Document—In the book of poetry published in conjunction with the show there are essays by artist Hannah Black and writer Tess Edmondson. Why did you commission them to write for the book?

Serpas—Hannah and Tess know me very well, and I couldn’t think of a better accompaniment for a book of 40 narcissistic poems than essays on me by friends who like me already.

Document—Has your time working and studying in art institutions changed how you operate as an artist?
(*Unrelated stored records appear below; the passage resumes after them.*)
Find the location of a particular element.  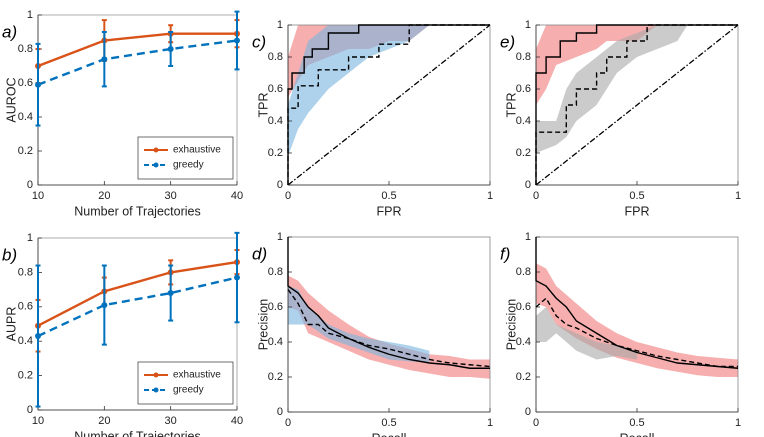

panel-label: b) is located at coordinates (10, 254).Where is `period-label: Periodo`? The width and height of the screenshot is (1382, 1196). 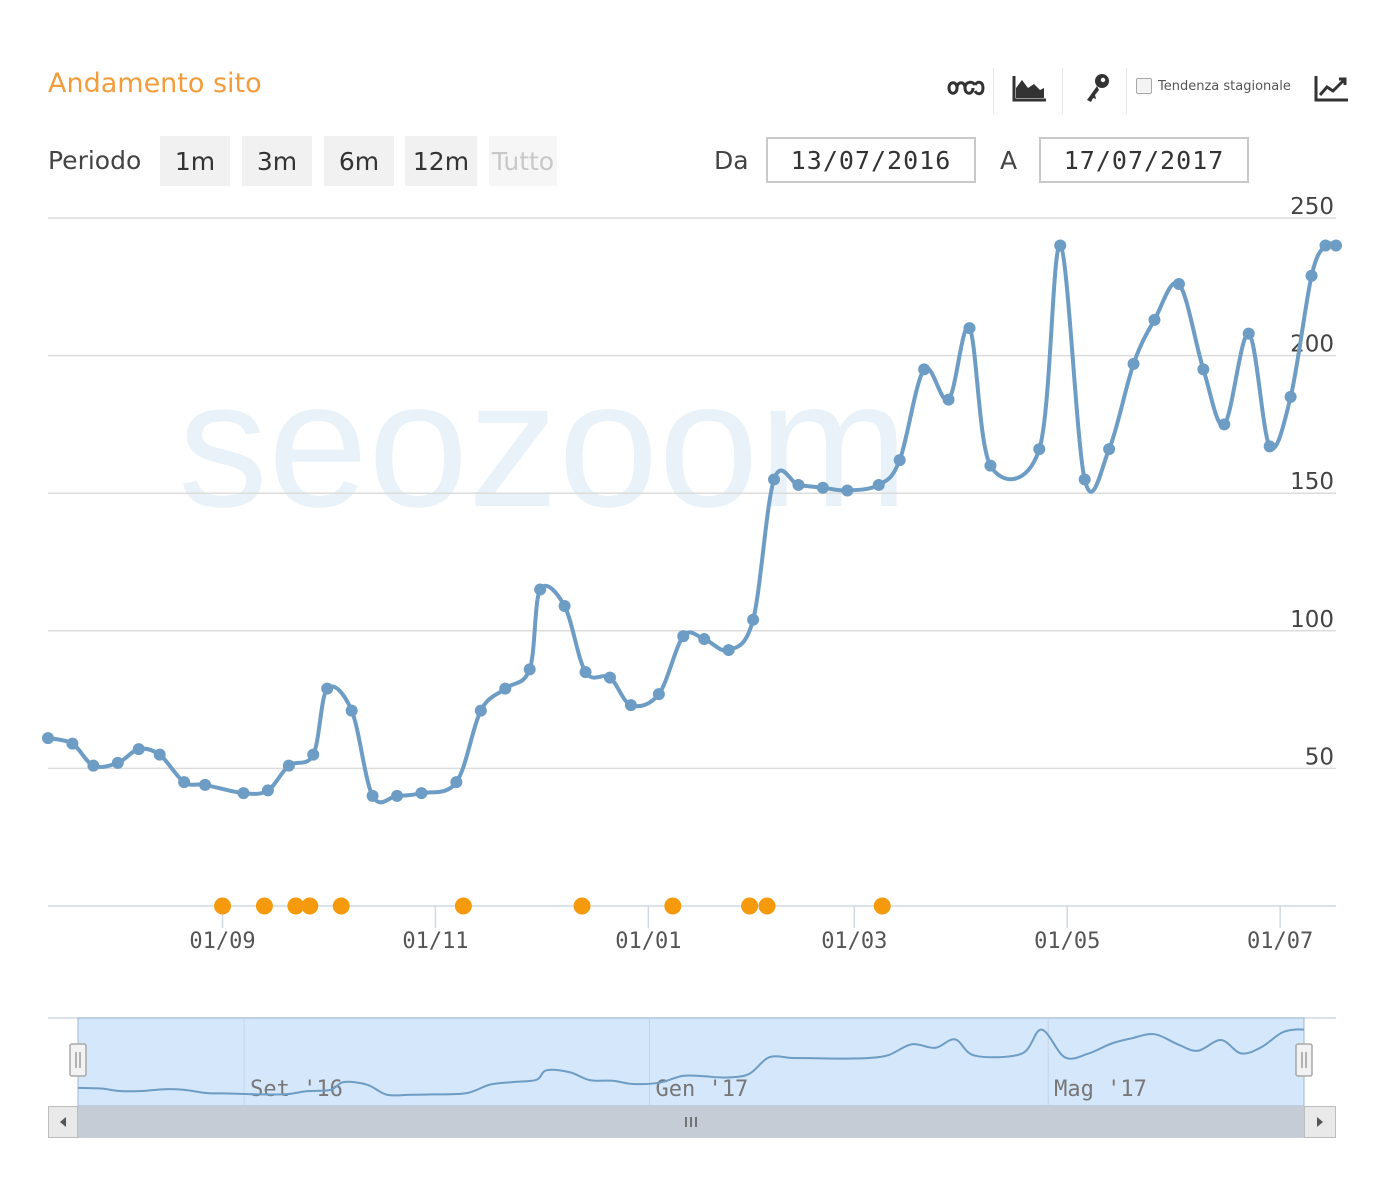 period-label: Periodo is located at coordinates (95, 160).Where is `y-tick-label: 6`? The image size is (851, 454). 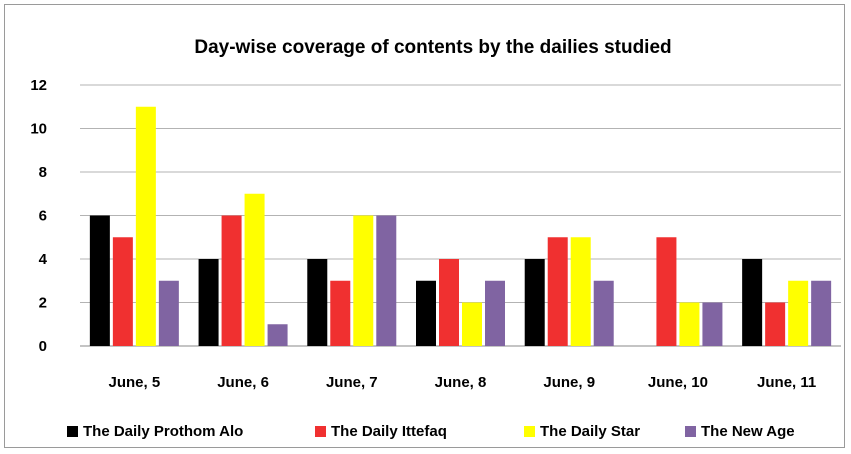
y-tick-label: 6 is located at coordinates (43, 216).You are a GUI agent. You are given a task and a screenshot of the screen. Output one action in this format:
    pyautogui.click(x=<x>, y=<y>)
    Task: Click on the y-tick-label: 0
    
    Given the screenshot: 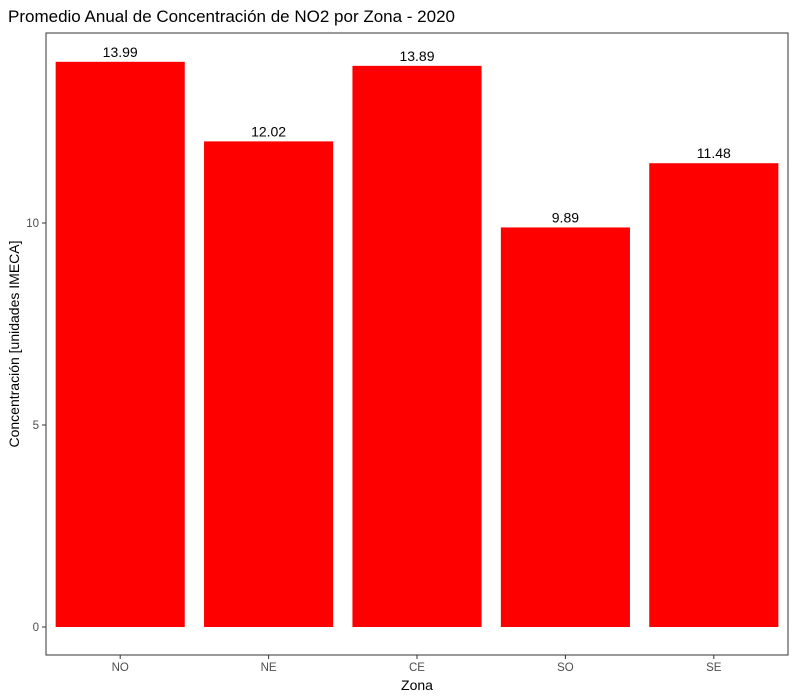 What is the action you would take?
    pyautogui.click(x=36, y=628)
    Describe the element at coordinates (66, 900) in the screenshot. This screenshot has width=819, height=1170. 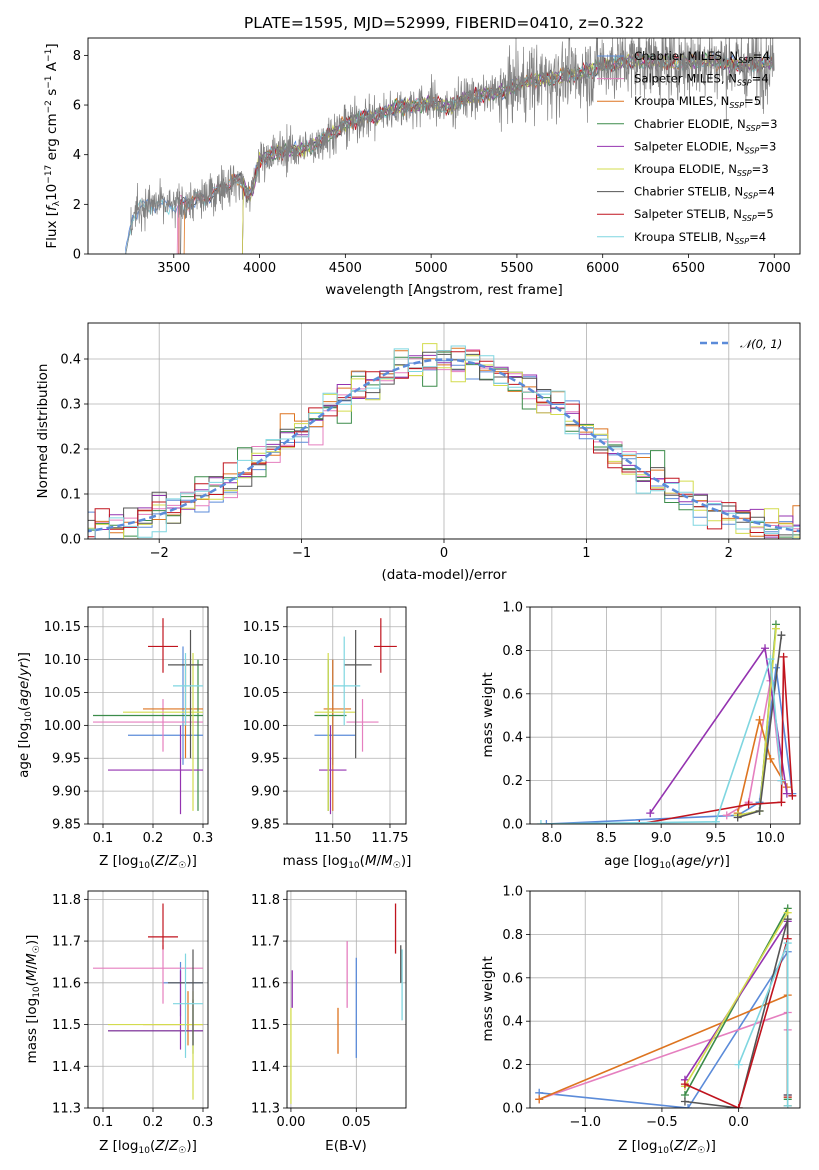
I see `mass_vs_Z-ticklabel-y: 11.8` at that location.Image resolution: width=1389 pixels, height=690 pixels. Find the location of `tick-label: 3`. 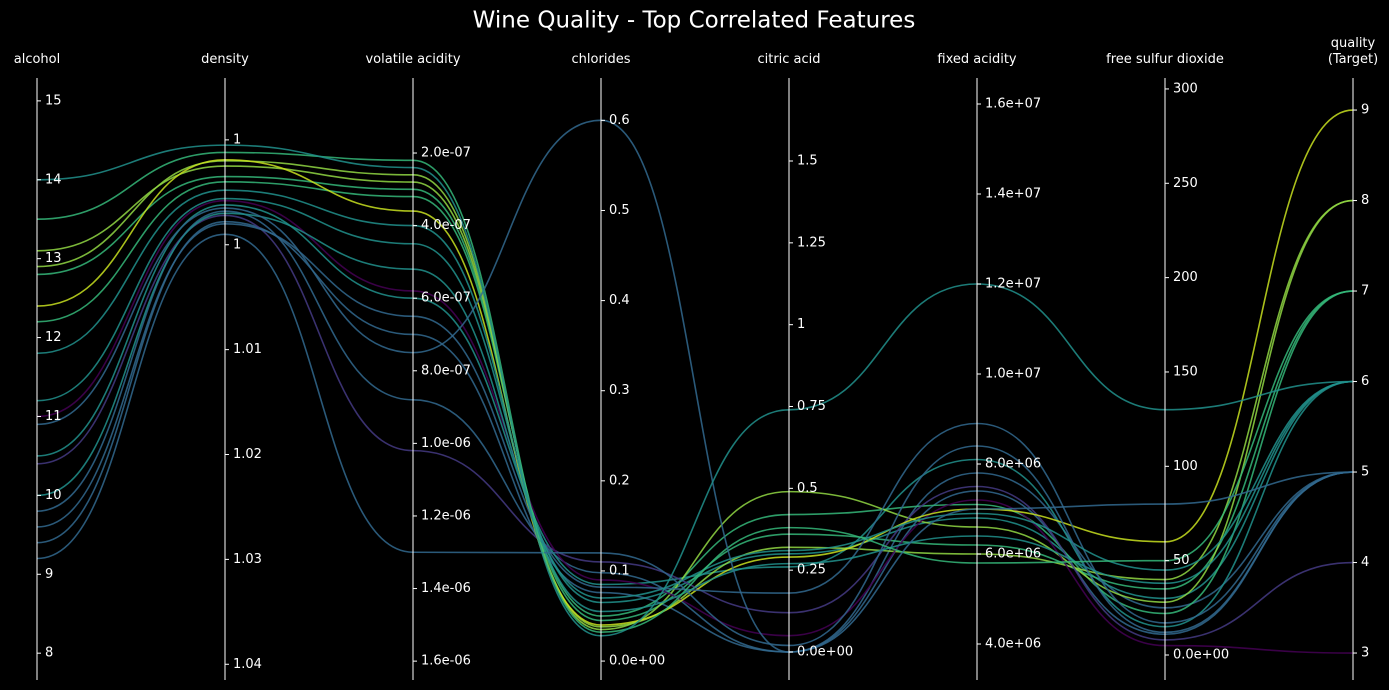

tick-label: 3 is located at coordinates (1365, 654).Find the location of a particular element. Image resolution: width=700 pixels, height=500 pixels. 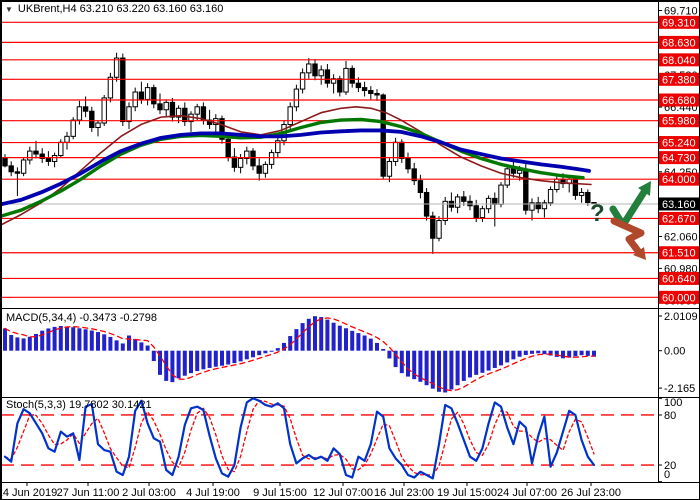

bearish-arrow-shaft is located at coordinates (628, 236).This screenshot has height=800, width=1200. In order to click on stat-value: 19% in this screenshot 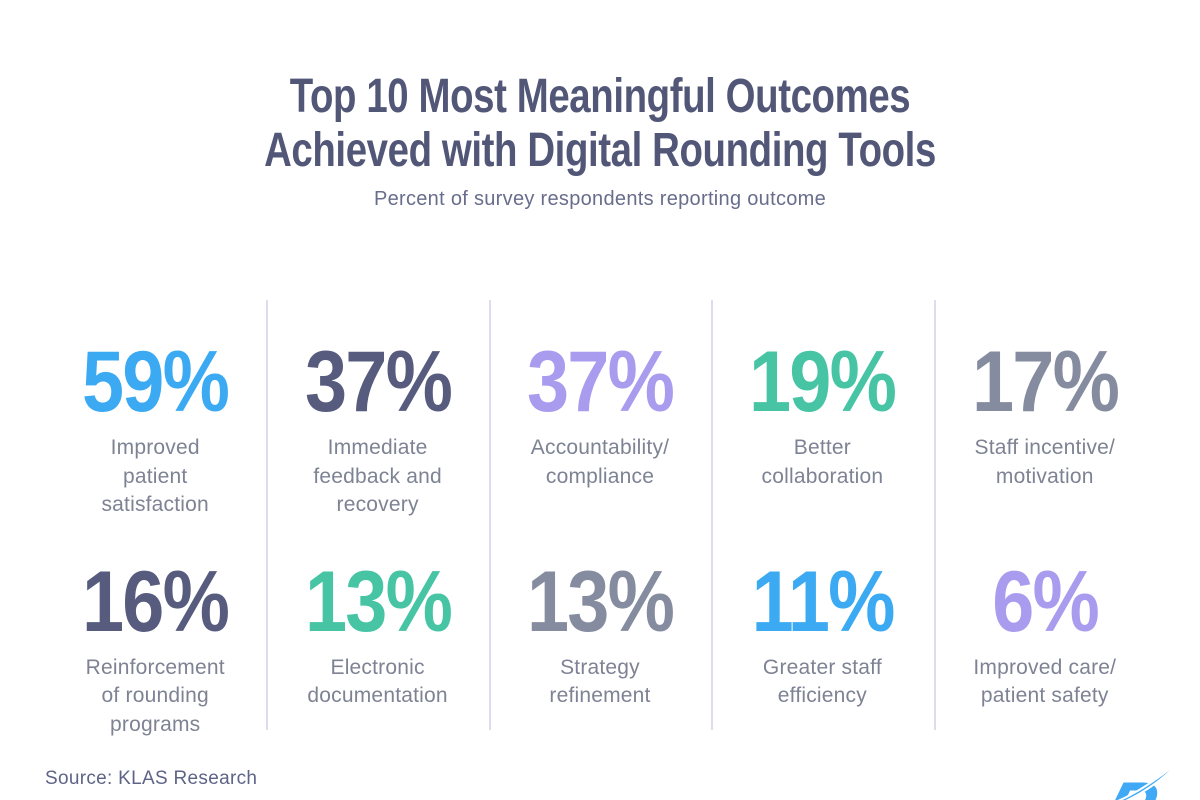, I will do `click(822, 366)`.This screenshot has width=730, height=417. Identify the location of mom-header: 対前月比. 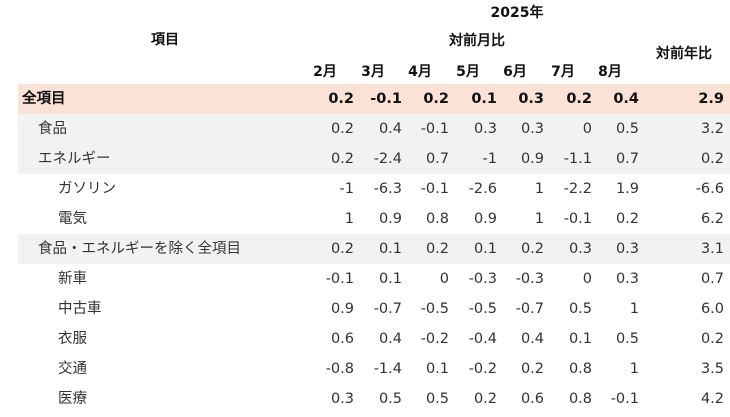
(477, 41).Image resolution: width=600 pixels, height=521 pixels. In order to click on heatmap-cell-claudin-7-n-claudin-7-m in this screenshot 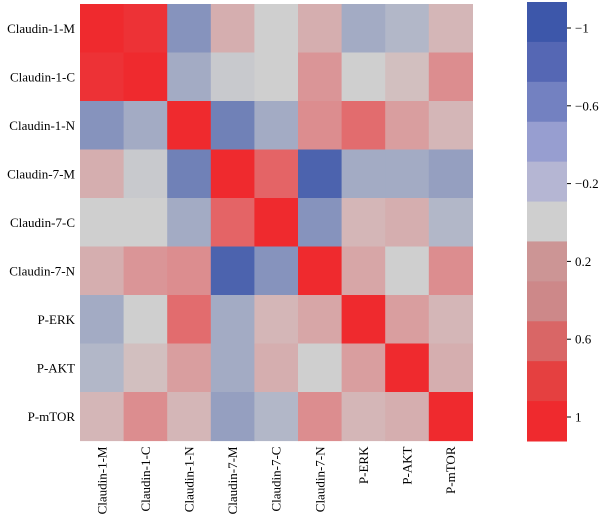, I will do `click(232, 271)`.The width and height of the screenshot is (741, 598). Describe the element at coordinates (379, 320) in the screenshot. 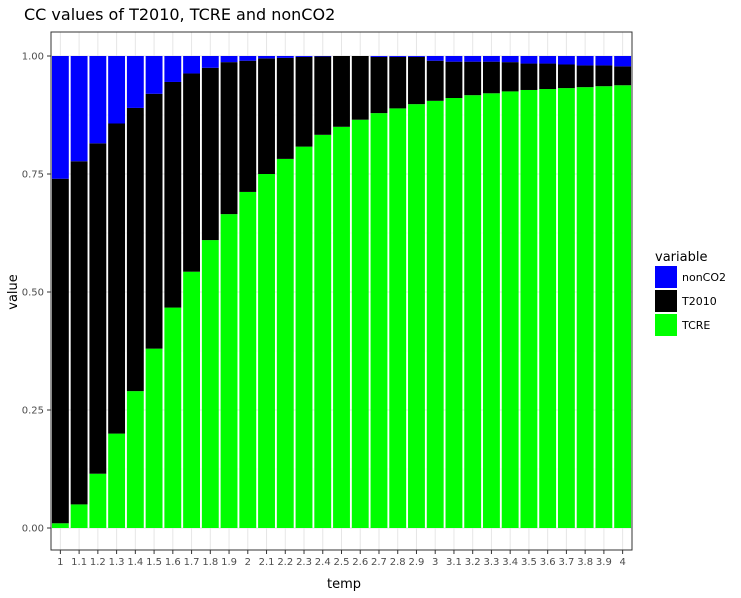

I see `bar-tcre-2.7` at that location.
Serpas—I’ve worked at both The Whitney and Gavin Brown’s Enterprise. Those experiences have been invaluable for giving me consistent reality checks on the state of contemporary art production in New York. I didn’t have any “Aha” moments, per se, but the reality checks came in the form of having forthright discussions about various artists careers. That there are right and wrong moves artists can make that have impacts on the market value of their work and reception from critics, etc. That aspect more than anything allowed me to take myself less seriously. The myth of the artist as someone doing things in a bubbleI’d like to forgo it. I’m pretty aware and perceptive, marry me!

Installation view, you were created to be so young (self-harm and exercise), Luma Westbau, Zürich, 2018. Courtesy Ser Serpas and Luma Foundation. Photo by Stefan Altenburger.

Document—Are there specific artists, works, or books, that you might say have influenced or are influencing the way you think about your practice?

Serpas—The last book I reread was Blood and Guts in High School by Kathy Acker. I think my studio practice looks a little like Janey Smith’s train of thought throughout in its round about-ness and chaos.

Document—What does it mean for you now that you have had your first museum show? What are you focusing on next?

Serpas—Hopefully a better quality of life. I’m in the midst of landing a studio, nailing down my painting practice, and becoming a regular at a bar. And, oh, going out more. Zürich reminded me that I need that. I’m so grateful.

Document—What is your relationship to painting and why is it something you feel you have yet to nail down?

Serpas—Painting is probably the one hand to material medium that I’ve yet to build my confidence around. Fabric, found object sculpture, and drawings are so easy and at this point, banal to me. Nothing I’ve presented has taken me more than a half an hour to construct in totality. The oil paintings I’ve made thus far have taken me hours. There’s still something to hack there, growth and all that. That excites me. I try to stick it to myself all the time. Being a confident painter was biggest “fuck you” to myself this time last year when I had just finished my undergraduate program. I felt deranged and didn’t know what was next. Go figure!